Vorliegender Text =
Ein scharfer Blitz in der Dunkelheit.
Es geschah auf der Straße 90, einer Schnellstraße, die am Jordan entlang Jericho
mit Beth Shean verbindet. Es ist die Hauptstraße im Jordantal, das unsere
Regierung in irgend einer Weise annektieren will. Diese Straße ist allein dem
israelischen Verkehr vorbehalten und für Palästinenser gesperrt.
(Es gibt dazu einen palästinensischen Witz. Während der Nach-Oslo-Verhandlungen
bestand das israelische Team darauf, diese Straße zu behalten. Der
palästinensische Chefunterhändler, der gerade aus Tunis zurückgekommen war,
wandte sich an seine Kollegen und rief aus: „Was
- zum Teufel - wenn wir 89 andere Straßen bekommen haben, warum sollten
wir auf dieser einen bestehen?“)

Vorliegendes Material =
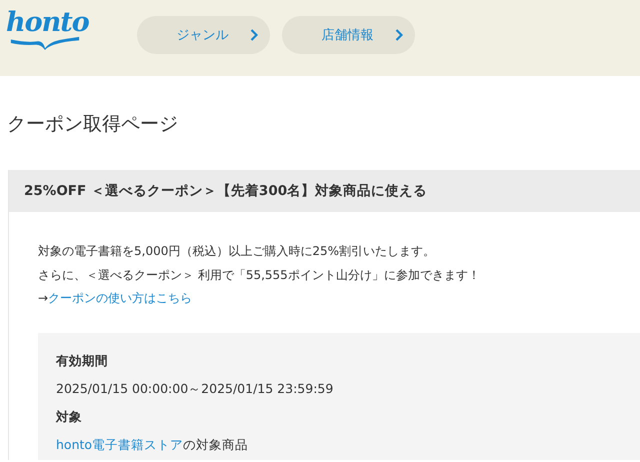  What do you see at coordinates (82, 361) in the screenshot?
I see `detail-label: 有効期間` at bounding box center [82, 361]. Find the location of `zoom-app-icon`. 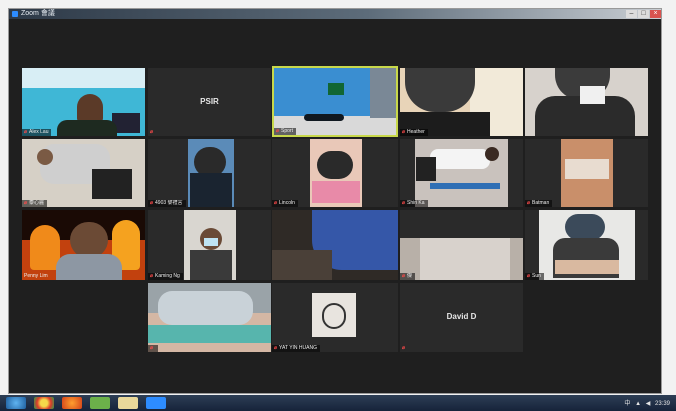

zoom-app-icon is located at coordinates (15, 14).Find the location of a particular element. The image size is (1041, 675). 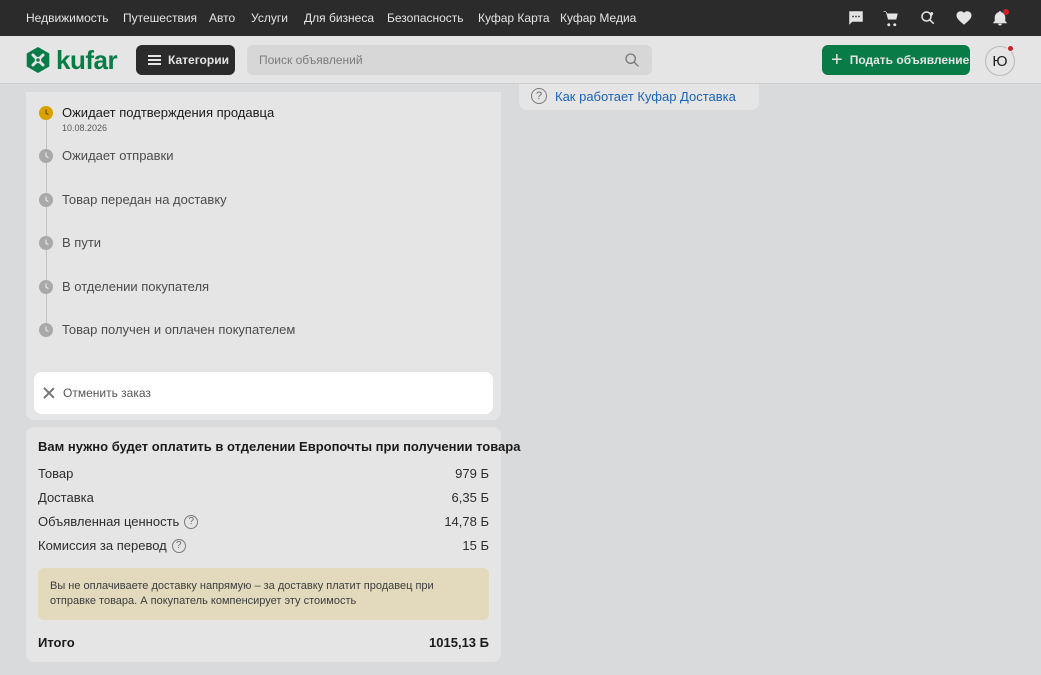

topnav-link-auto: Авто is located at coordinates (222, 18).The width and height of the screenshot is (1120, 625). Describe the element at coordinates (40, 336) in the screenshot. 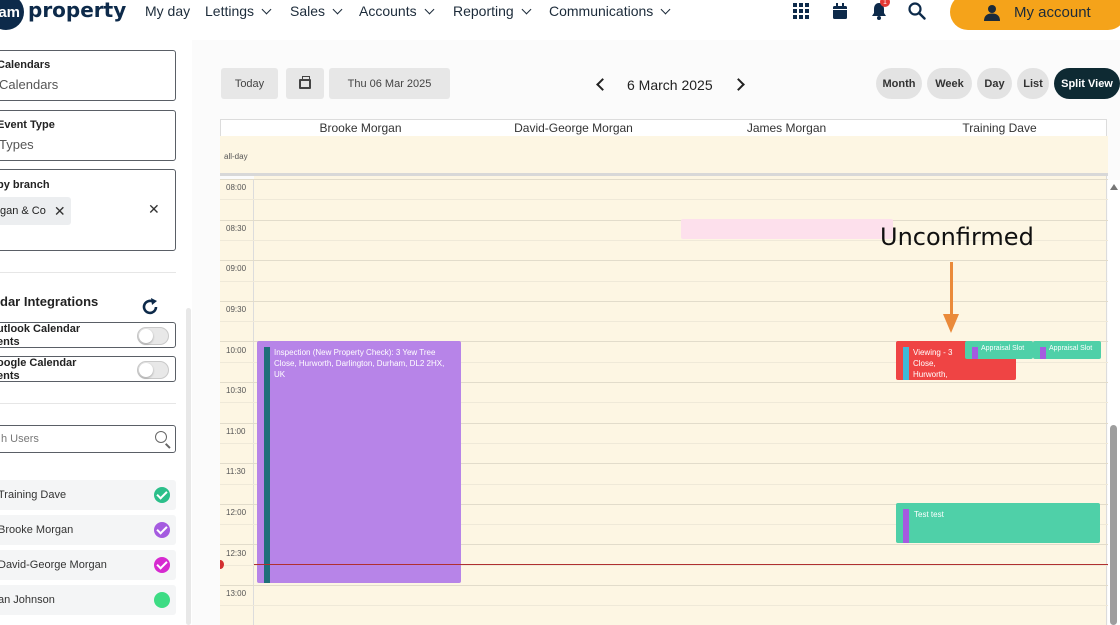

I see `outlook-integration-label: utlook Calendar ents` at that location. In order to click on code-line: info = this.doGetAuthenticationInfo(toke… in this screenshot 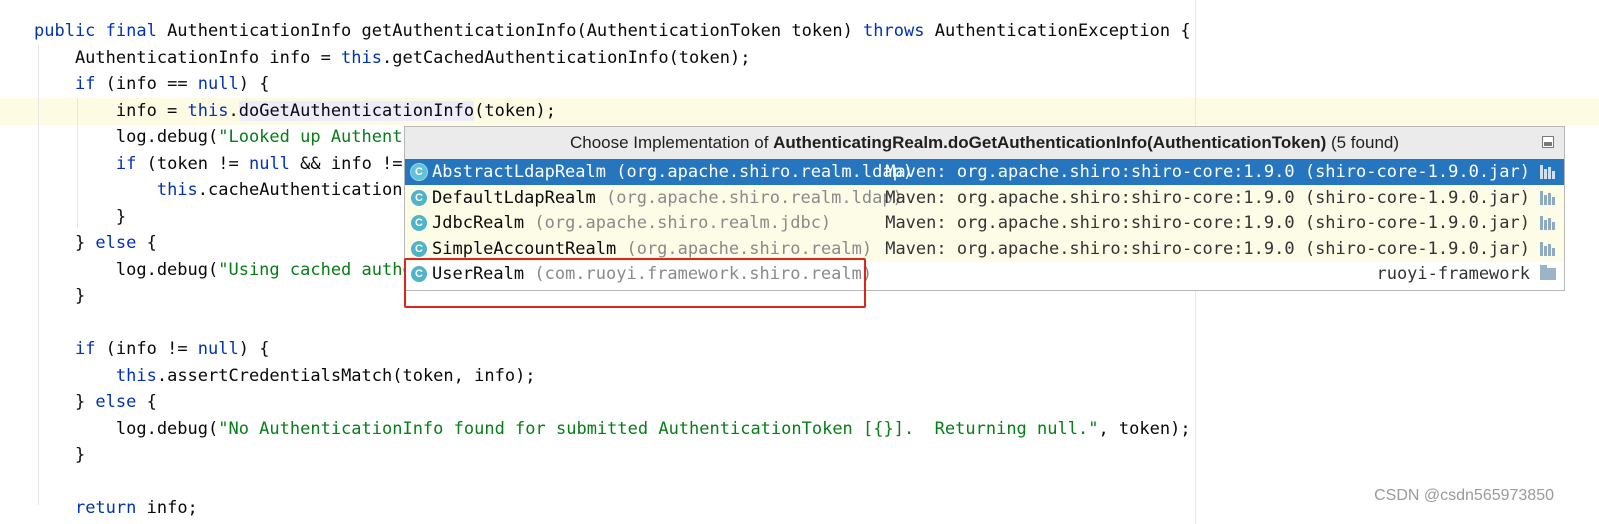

Aufgaben =
A: Nenne alle Städte, die im Text über die Straße 90 vorkommen.
B: Schreib den Text über die Straße 90 im Jordantal weiter, und zwar ab seinem letzten Satz.

Lösungen =
A: Jericho, Beth Shean, Tunis

B:
Eine Gruppe junger internationaler pro-palästinensischer Aktivisten entschied,
gegen die Schließung dieser Straße zu demonstrieren. Sie luden ihre
palästinensischen Freunde zu einer fröhlichen Fahrradtour auf dieser Straße ein
. Sie wurden von einer israelischen Armee-Einheit angehalten. Einige Minuten
standen sie sich gegenüber, die Fahrradfahrer, einige mit der arabischen Keffije
über den Schultern und die Soldaten mit ihren Waffen.
In solchen Situationen ist die Armee dahingehend gedrillt, dass sie die Polizei
rufen soll, die für solche Fälle trainiert ist und die die Mittel hat, um eine
Menge mit nicht-tödlichen Mitteln aus einander zu treiben. Aber der Kommandeur
der Armeee-Einheit entschied anders.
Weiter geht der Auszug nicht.